PROBLEM DESCRIPTION:
Output the rows below, unchanged, for the stretch from the one containing "جميع الفئات +" through the one containing "631, 750, 638)", both included, and nothing else.
........
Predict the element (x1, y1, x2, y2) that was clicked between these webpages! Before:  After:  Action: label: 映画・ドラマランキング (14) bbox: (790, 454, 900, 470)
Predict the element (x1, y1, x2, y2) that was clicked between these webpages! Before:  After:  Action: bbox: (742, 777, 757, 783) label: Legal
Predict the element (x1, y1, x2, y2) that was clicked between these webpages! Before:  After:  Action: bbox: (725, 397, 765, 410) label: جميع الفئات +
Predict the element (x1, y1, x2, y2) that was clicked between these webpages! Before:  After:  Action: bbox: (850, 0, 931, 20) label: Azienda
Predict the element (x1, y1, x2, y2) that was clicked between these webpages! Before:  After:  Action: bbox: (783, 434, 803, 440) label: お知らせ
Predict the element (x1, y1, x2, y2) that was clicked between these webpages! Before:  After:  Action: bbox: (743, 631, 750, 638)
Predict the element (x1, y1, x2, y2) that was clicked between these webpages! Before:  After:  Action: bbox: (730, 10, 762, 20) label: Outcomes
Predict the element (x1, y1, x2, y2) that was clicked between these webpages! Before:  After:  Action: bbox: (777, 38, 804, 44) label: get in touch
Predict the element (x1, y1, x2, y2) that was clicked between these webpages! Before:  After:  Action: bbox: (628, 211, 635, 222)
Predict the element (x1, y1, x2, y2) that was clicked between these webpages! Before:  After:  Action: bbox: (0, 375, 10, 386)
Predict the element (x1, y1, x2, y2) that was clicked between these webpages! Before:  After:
........
FULL OUTPUT:
Predict the element (x1, y1, x2, y2) that was clicked between these webpages! Before:  After:  Action: bbox: (725, 397, 765, 410) label: جميع الفئات +
Predict the element (x1, y1, x2, y2) that was clicked between these webpages! Before:  After:  Action: bbox: (850, 0, 931, 20) label: Azienda
Predict the element (x1, y1, x2, y2) that was clicked between these webpages! Before:  After:  Action: bbox: (783, 434, 803, 440) label: お知らせ
Predict the element (x1, y1, x2, y2) that was clicked between these webpages! Before:  After:  Action: bbox: (743, 631, 750, 638)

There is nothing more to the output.